MOREE: The business mix of our law firm is 75% international and 25% domestic. We have a large litigation firm, which is probably the largest in The Bahamas, which makes up about 45% of our business. We are also involved in corporate and property work. We do cross border work, transactions, business law, financial services, banking, and consultancy. We are a full service law firm, except for criminal law. Financial services are a large part of our business. I personally do a lot of financial services. I have been involved in that industry for over 30 years. It is a good source of business for the firm. It has been a particularly busy area of business for us over the past decade because of all the developments that have been taking place internationally.

How would you like the international business community to view your firm?

MOREE: All of the law firms in the Bahamas are quite small. Relatively speaking, we like to think that our service platform is at least equal, if not better than many international law firms. We would like to think that in our area of specialty, that we provide practical expert and specialized advice through highly qualified lawyers. We think that in terms of costs, we are competitive. In terms of the international community, we wish to project a profile that we are an international law firm, we have highly specialized expert lawyers, practicing in specialized areas where they are very experienced, where they provide practical business advice. We provide smart solutions. We are competitive with our costs. We have a sophisticated technology platform, and a fairly well developed service platform. We think we can compete with our colleagues around the world. In a bad economy, professionals like lawyers and accountants find difficulty in growing. The economic climate is really important for us. FDI is very important to us because it produces mega projects. Foreigners undertaking touristic projects like large hotels, or resort and property developments, are major components of our work. Certainly, in the course of a 12-month period, you need to have your share of those mega projects.

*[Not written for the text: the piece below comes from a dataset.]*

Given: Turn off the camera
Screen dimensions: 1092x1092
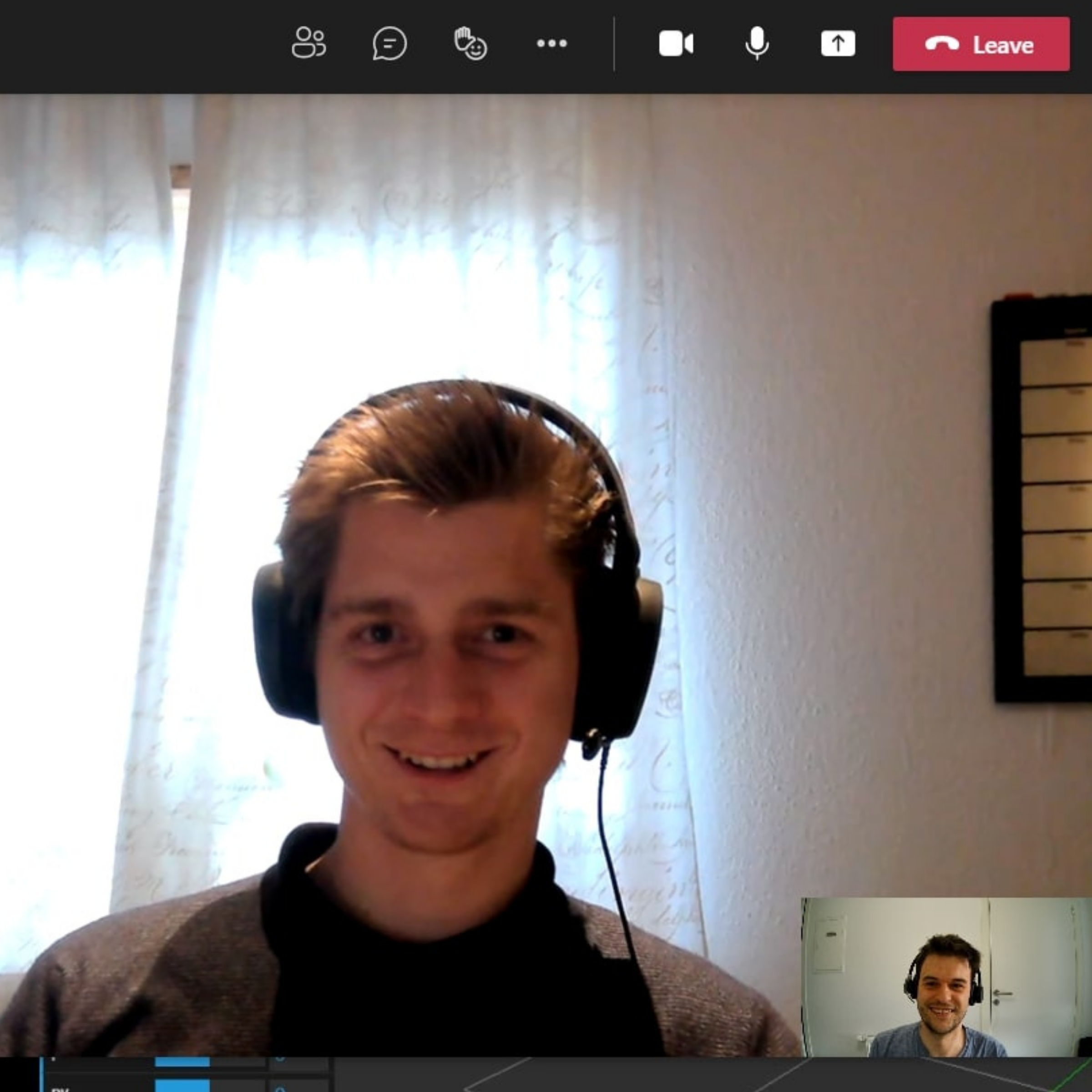Looking at the screenshot, I should pyautogui.click(x=675, y=44).
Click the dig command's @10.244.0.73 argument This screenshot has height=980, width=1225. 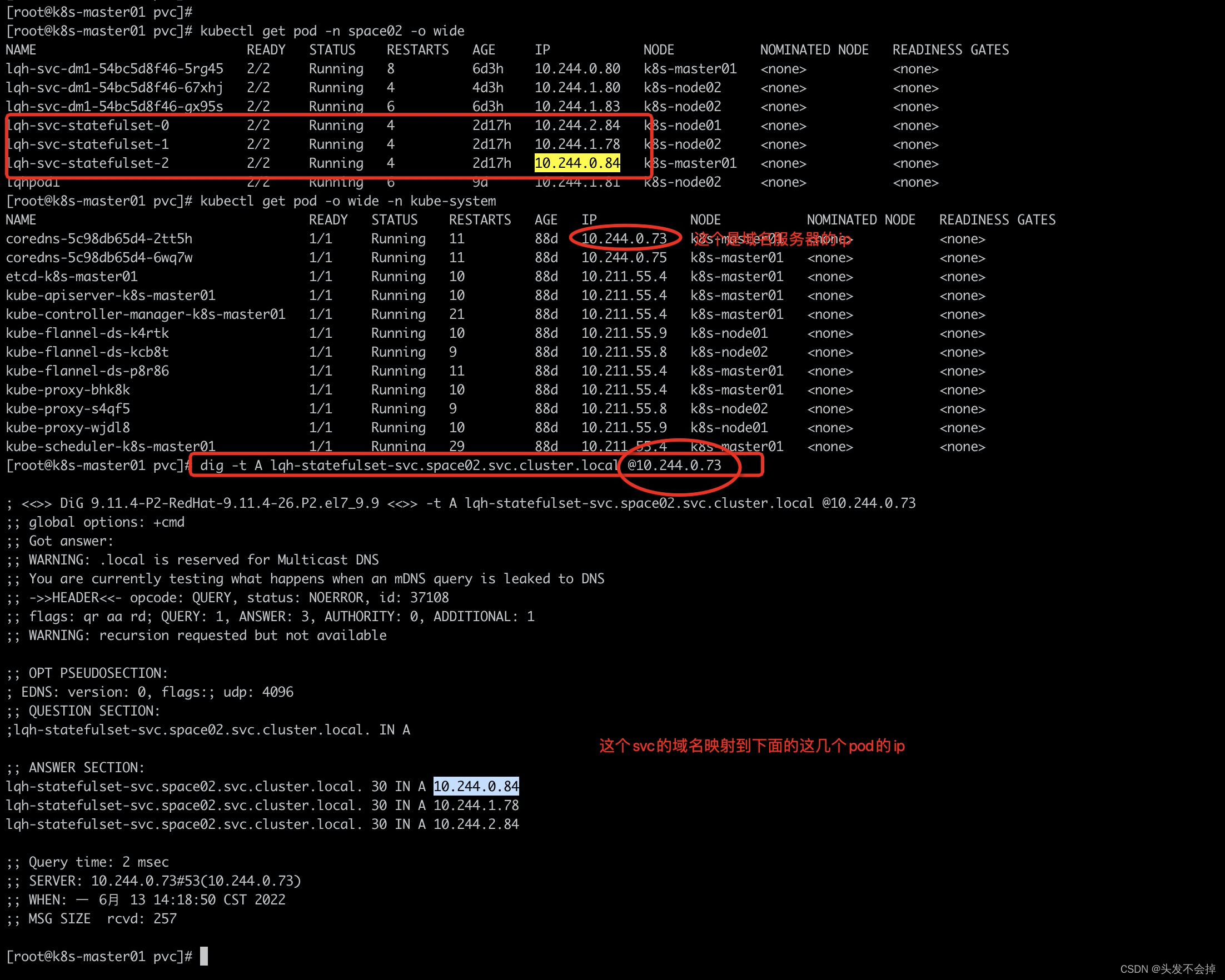click(x=674, y=466)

On the other hand, the American economy is very important to us. We are inextricably linked in terms of proximity and geography, but also in terms of what is happening economically. So much of our business comes from America. Litigation is the largest practice area of our firm. Financial services, corporate property, private clients, all follow in terms of revenue they produce. Our major ability to grow and develop is ultimately linked to the level of activity both domestically, and primarily in North America. South America has been an emerging market for us, for my firm, and for the Bahamas in general. We have been spending resources to exploit the opportunities down there. With the Baha Mar project we are looking into Asia and China, which will obviously be affected positively once it is finished. Those are our major areas. There are some new areas of law that I think will emerge over the next 10-15 years. Compliance is a big practice area compared to 15 years ago. Computer law and technology law have become quite large. I also believe competition law will develop in the Bahamas, or anti-trust law as it is referred to in America. Until recently, when the telephone company was privatized, there were no anti-trust laws in the Bahamas. Under the legislation that was put in place with the privatization of the telecommunications sector, and certainly under the Economic Partnership Agreement with the EU and WTO requirements, the Bahamas will have to introduce a full regime of competition laws within the next 5 years. I think that is going to be a growing area for us.